Collected data:
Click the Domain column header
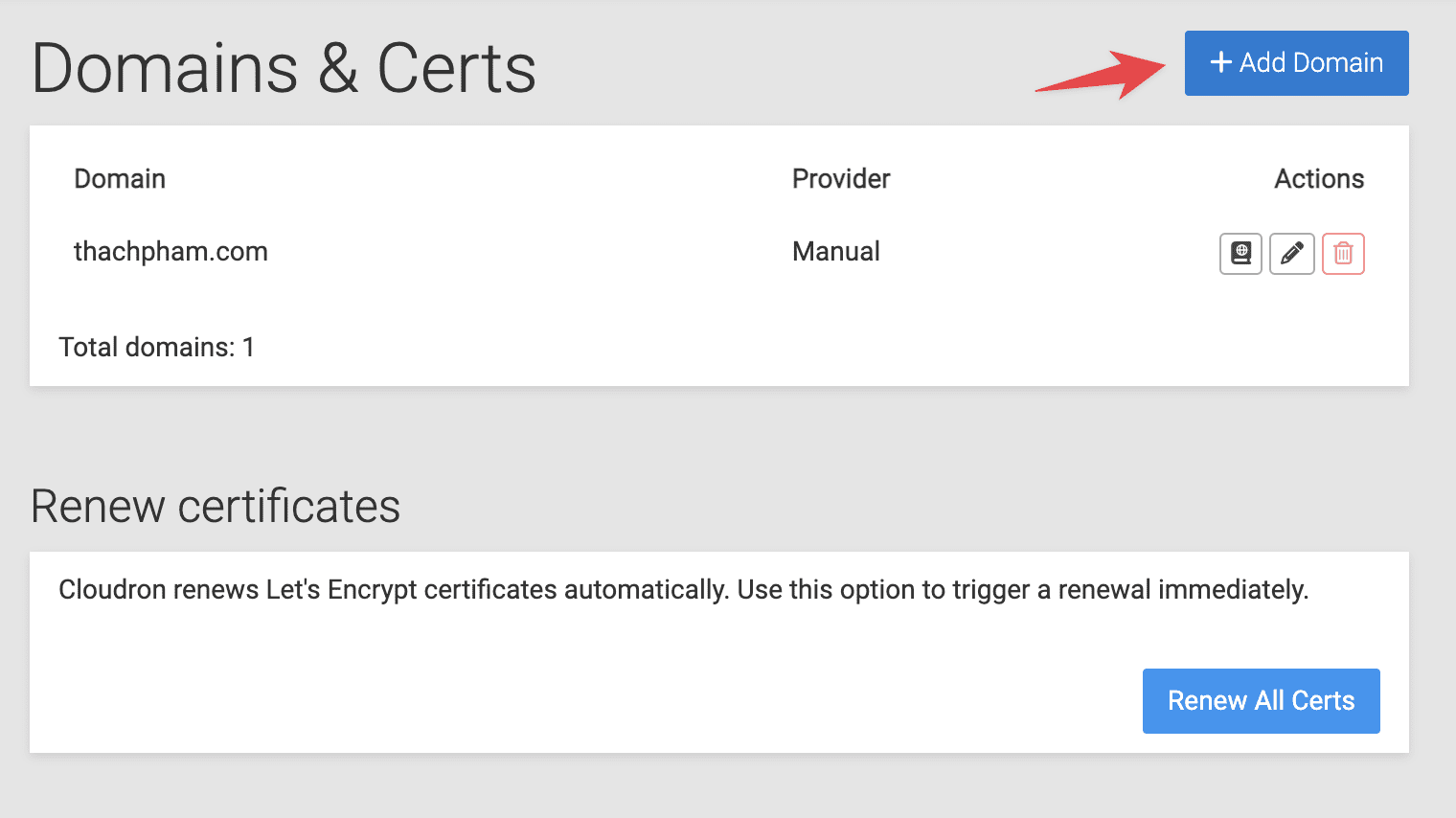Image resolution: width=1456 pixels, height=818 pixels. [x=120, y=179]
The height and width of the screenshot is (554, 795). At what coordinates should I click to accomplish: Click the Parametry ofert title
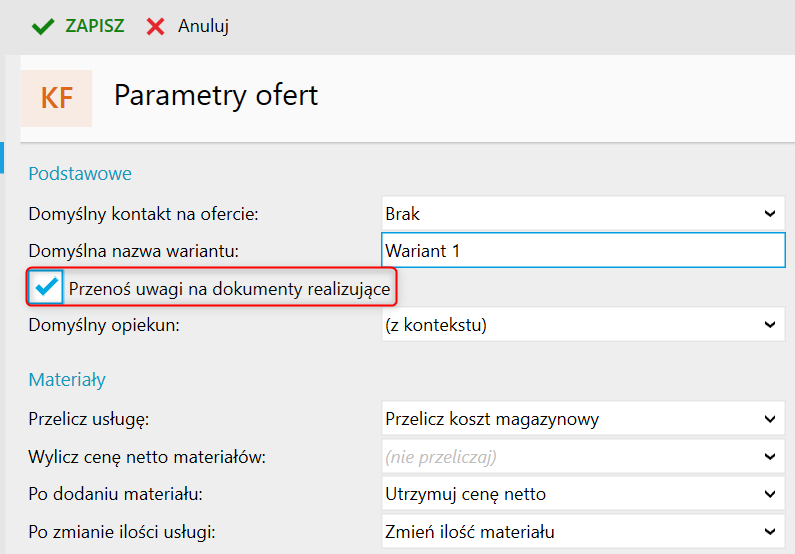click(216, 96)
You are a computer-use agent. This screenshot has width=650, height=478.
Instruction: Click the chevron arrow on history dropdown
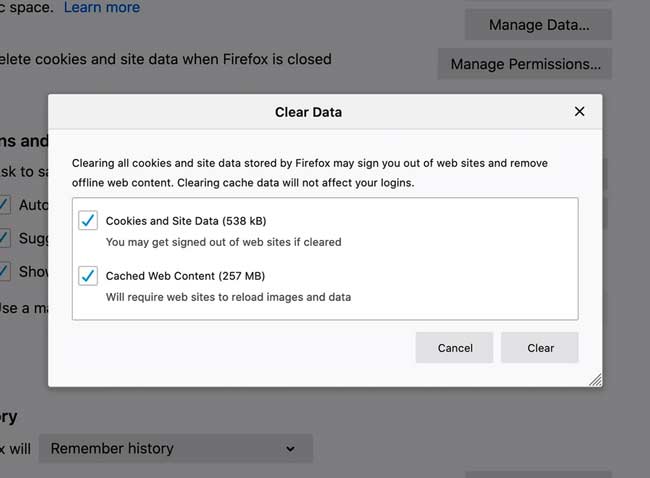290,449
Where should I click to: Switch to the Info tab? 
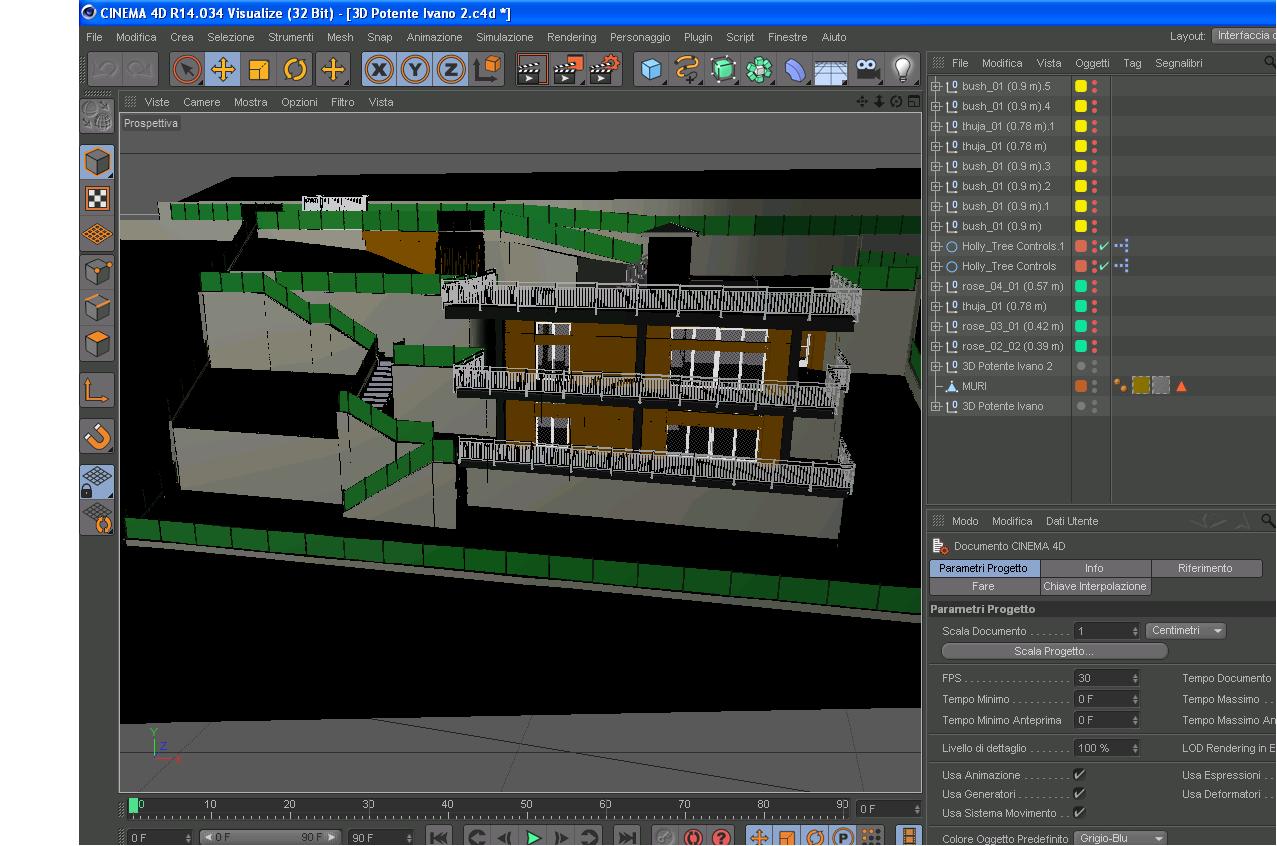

### Your task
Please write out the lines above, beginning at the line with "The height and" and ending at the last line of the records, exactly as they appear and without pictures.

### The answer
The height and width of the screenshot is (554, 795). At what coordinates should I click to accomplish: Click the Parametry ofert title
click(216, 96)
You are a computer-use agent. This screenshot has width=650, height=478.
Instruction: Click the chevron arrow on history dropdown
290,449
Where should I click to: Switch to the Info tab? 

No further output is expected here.